[[ Stored data open ]]

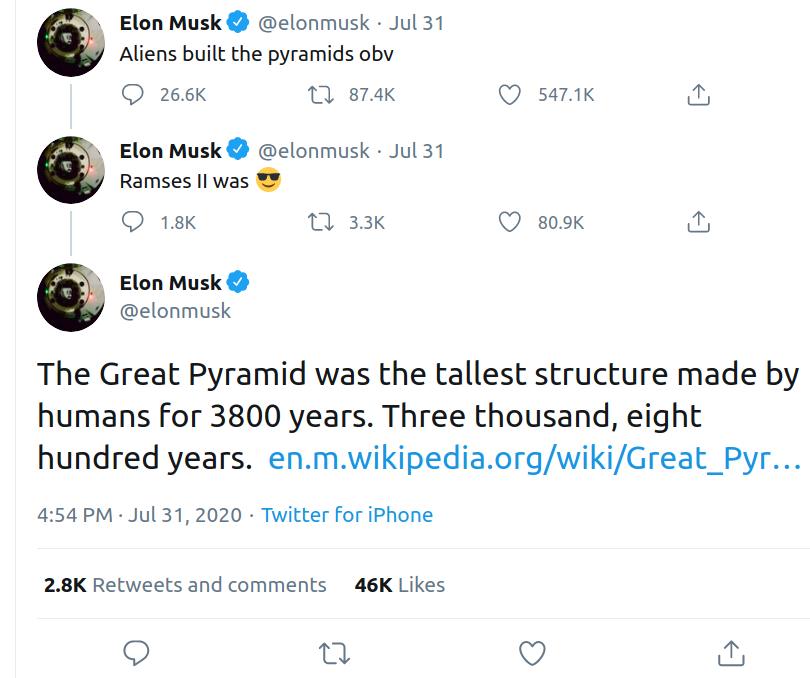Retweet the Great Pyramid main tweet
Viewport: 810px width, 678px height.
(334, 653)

[[ Stored data closed ]]
[[ Stored data open ]]

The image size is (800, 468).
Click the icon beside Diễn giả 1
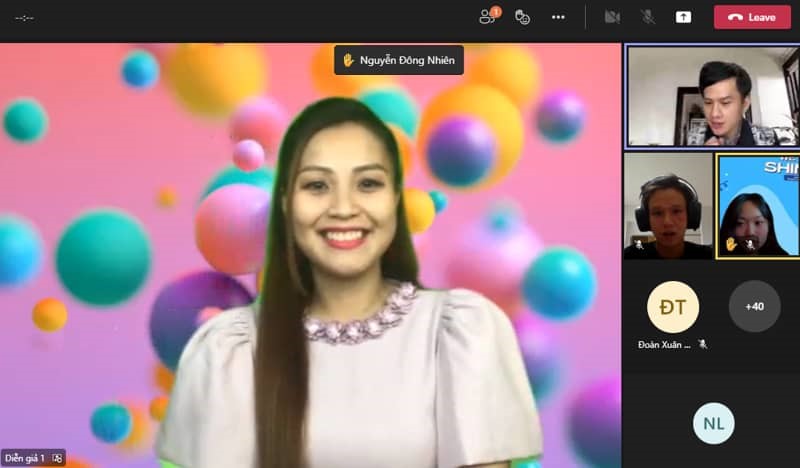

[[ Stored data closed ]]
[[ Stored data open ]]

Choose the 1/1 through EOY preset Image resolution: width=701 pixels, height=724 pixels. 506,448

[[ Stored data closed ]]

**Your task**:
Only one stretch of the entries above is wanted: the lines from the one containing "The image size is (800, 468)." through the one containing "Click the icon beside Diễn giả 1". Please reproduce it exactly.

**Answer for the task**:
The image size is (800, 468).
Click the icon beside Diễn giả 1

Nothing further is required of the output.